Veja bem, NÃO estou me referindo a ele como performer. Nisso ele foi quase imbatível. Mas estou escrevendo um texto opinativo e devo ser sincero que poucas coisas me interessam menos na música do que a teatralidade. Portanto falo apenas do viés criador de música ao analisar a obra do Queen.
"Ah, o Queen foi enorme nos anos 80 e não tanto nos 70!", você bem pode dizer. Foi mesmo. Mas viviam então do talento criador dos outros três músicos, que ficaram à sombra de Freddie Mercury e se tornaram para a história o grupo mais subestimado de músicos que conheço.
Brian May é um gênio absurdo. É aquele cara que você ouve uma nota da guitarra e sabe que é o cara, de tanta assinatura que tem. John Deacon, o baixista que se isolou do mundo, é outro, assim como o baterista Roger Taylor.
Se não, vejamos a década de 80 do Queen.
O último grande sucesso, "I Want it All", do disco "The Miracle", de 1989? É do Brian May.

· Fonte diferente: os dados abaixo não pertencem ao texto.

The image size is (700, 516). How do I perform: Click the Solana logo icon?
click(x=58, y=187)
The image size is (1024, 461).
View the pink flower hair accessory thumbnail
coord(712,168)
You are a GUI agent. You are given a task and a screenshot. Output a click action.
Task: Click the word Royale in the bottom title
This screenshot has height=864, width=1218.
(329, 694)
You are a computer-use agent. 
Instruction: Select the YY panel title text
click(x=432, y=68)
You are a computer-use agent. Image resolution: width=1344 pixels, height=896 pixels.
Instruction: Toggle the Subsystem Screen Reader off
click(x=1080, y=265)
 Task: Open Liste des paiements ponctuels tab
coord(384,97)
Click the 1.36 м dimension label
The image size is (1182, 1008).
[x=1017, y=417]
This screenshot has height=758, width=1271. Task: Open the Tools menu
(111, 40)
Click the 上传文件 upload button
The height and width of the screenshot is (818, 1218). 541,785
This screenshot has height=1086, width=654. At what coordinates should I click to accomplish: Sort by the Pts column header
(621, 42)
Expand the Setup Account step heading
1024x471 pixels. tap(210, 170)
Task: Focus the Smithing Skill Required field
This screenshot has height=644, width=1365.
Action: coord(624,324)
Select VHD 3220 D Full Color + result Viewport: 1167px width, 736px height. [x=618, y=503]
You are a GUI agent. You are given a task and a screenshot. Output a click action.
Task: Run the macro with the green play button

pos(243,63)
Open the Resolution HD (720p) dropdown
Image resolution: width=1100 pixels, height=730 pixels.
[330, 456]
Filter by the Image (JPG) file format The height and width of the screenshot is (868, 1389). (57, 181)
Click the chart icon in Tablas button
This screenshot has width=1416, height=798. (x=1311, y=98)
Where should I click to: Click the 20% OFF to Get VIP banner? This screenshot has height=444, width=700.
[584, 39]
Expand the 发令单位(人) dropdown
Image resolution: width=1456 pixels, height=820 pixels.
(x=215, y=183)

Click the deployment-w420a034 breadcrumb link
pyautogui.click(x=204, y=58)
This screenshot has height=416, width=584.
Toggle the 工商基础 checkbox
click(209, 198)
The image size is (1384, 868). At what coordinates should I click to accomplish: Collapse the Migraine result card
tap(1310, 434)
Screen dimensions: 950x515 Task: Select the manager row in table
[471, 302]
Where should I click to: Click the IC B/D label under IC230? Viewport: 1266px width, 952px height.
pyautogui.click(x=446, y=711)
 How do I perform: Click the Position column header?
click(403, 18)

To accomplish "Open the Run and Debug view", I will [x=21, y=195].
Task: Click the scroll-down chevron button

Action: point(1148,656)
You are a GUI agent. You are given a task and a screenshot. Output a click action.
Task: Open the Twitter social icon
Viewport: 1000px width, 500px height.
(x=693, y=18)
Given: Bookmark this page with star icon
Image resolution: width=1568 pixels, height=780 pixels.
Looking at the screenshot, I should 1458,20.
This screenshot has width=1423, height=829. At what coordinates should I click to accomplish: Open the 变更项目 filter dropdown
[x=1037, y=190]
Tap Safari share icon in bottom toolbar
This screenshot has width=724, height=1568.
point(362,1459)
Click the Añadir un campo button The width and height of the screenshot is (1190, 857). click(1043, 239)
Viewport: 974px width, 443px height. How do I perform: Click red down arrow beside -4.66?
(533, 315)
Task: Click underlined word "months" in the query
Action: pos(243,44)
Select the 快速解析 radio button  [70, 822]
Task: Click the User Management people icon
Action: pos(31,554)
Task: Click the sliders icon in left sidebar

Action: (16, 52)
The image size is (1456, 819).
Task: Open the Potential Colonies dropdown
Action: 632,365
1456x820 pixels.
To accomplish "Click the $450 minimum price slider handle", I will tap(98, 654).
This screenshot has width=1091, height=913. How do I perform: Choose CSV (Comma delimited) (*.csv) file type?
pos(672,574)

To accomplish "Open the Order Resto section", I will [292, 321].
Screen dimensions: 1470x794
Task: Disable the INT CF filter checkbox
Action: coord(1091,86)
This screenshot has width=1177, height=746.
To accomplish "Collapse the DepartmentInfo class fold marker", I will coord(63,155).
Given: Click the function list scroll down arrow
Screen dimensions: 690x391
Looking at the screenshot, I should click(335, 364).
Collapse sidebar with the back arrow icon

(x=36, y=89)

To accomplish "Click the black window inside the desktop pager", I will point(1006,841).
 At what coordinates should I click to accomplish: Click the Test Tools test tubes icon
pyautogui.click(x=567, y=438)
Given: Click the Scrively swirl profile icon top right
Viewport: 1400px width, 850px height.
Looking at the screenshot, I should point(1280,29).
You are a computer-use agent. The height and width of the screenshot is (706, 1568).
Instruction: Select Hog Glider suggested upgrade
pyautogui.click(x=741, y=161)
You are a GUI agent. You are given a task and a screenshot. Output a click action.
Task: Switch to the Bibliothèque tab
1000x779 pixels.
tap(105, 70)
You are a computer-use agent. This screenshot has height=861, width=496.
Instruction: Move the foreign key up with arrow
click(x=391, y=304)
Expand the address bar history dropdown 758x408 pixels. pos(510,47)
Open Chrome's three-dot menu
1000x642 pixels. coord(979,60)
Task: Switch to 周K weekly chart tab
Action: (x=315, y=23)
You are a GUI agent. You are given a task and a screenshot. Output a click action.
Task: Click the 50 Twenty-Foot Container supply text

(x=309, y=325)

Em 1986 teve o "A Kind of Magic", com pelo menos três hits: a música título, do baterista, "Who Wants to Live Forever", do guitarrista, e a brega "Friends Will be Friends", que Freddie divide a autoria com John Deacon.
"Radio Ga Ga" e "I Want to Break Free", de 1984? Baterista e baixista assinam, respectivamente.
"Mas e ‘Under Pressure’, de 1982?", você pode questionar. É assinada por todo o conjunto mais David Bowie.

Aí chegamos em "The Game", de 1980, que tem as últimas enormes contribuições individuais de Freddie Mercury à música, "Play the Game" e "Crazy Little Thing Called Love". Só que aí é década de 70. Fora que tem a (talvez) melhor música do conjunto, "Save Me", assinada pelo guitarra. Tem também "Another One Bites the Dust", do baixista.
Já nos anos 70 Freddie Mercury foi brutal. "Don´t Stop Me Now" (meu vídeo preferido do Queen, abaixo) e "Bicicle Race", em 1978; "We Are the Champions", em 77; "Somebody to Love", em 76; e simplesmente "Love of My Life" e "Bohemian Rhapsody" (questionavelmente a maior canção de todas), em 75.
Esse é meu ponto.
Obrigado, Freddie, por tudo o que fez nos anos 70.